===== BRANO ESTRATTO
Regia di Felix Van Groeningen vedi scheda film
“I am a poor, wayfaring stranger
Traveling through a world of woe
And there's no sickness, toil, or danger
In that bright land to which I go...”
Gand, Belgio: Didier (Johan Heldenbergh) è uno spilungone barbuto che si guadagna da vivere suonando il banjo e cantando in un genuino gruppo di musica bluegrass; fortemente legato all'immaginario country proprio della cultura americana, Didier ha coinvolto nella band anche la giovane e bionda compagna Elise (Veerle Baetens), in realtà quanto di più distante possa esserci da quel collettivo, con i suoi innumerevoli tatuaggi e con il suo carattere ribelle e anti-tradizionalista.
Il loro amore dura ormai da anni, ma è messo a dura prova dalla lotta che la figlia di sei anni Maybelle (Nell Cattrysse) combatte contro la leucemia. Il cerchio familiare si stringe intorno alla piccola attraverso sorrisi, giochi e canzoni durante la permanenza in ospedale, ma è tutto inutile: Maybelle non ce la fa.
==========
===== DATI FORNITI
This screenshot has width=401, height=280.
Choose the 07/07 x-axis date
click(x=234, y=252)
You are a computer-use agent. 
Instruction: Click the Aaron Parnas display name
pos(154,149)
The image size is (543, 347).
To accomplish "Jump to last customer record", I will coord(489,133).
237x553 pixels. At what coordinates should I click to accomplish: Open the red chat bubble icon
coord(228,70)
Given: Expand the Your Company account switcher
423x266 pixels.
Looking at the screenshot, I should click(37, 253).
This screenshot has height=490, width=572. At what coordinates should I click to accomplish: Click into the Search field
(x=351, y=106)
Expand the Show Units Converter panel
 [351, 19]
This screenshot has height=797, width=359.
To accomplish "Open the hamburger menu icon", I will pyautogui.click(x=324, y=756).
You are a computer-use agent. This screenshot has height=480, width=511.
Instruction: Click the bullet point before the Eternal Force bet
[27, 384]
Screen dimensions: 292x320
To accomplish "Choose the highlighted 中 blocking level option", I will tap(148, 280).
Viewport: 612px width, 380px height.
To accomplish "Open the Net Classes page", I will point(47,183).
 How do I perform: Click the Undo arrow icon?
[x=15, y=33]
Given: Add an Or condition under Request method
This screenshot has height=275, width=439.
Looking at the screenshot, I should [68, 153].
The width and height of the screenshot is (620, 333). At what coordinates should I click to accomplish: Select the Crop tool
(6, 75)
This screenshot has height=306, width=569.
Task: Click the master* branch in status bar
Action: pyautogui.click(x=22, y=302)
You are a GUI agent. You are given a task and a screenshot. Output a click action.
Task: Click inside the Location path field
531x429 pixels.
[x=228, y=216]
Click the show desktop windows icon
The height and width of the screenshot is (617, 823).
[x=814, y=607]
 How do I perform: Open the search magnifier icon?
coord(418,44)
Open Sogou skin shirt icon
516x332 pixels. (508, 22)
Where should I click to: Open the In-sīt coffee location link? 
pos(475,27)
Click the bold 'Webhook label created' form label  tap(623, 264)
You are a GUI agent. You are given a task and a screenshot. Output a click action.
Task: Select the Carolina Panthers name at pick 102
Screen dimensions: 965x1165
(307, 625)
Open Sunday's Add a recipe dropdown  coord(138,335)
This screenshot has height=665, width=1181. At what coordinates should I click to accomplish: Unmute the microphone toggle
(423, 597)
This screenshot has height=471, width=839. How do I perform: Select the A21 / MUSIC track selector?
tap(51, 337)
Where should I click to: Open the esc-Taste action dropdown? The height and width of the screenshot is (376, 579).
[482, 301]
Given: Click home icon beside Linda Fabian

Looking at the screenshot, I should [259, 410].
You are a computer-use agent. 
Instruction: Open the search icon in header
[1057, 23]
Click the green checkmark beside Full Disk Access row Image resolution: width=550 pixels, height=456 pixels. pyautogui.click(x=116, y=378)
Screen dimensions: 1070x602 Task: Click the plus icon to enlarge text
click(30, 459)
==========
§ **COMPITO ASSEGNATO**
Per favore, riporta senza alcuna modifica il passo del brano che comincia con "Il loro amore" e prosegue fino a "non ce la fa.". Per svolgere il compito basati soltanto sul brano.

§ **RISPOSTA AL COMPITO**
Il loro amore dura ormai da anni, ma è messo a dura prova dalla lotta che la figlia di sei anni Maybelle (Nell Cattrysse) combatte contro la leucemia. Il cerchio familiare si stringe intorno alla piccola attraverso sorrisi, giochi e canzoni durante la permanenza in ospedale, ma è tutto inutile: Maybelle non ce la fa.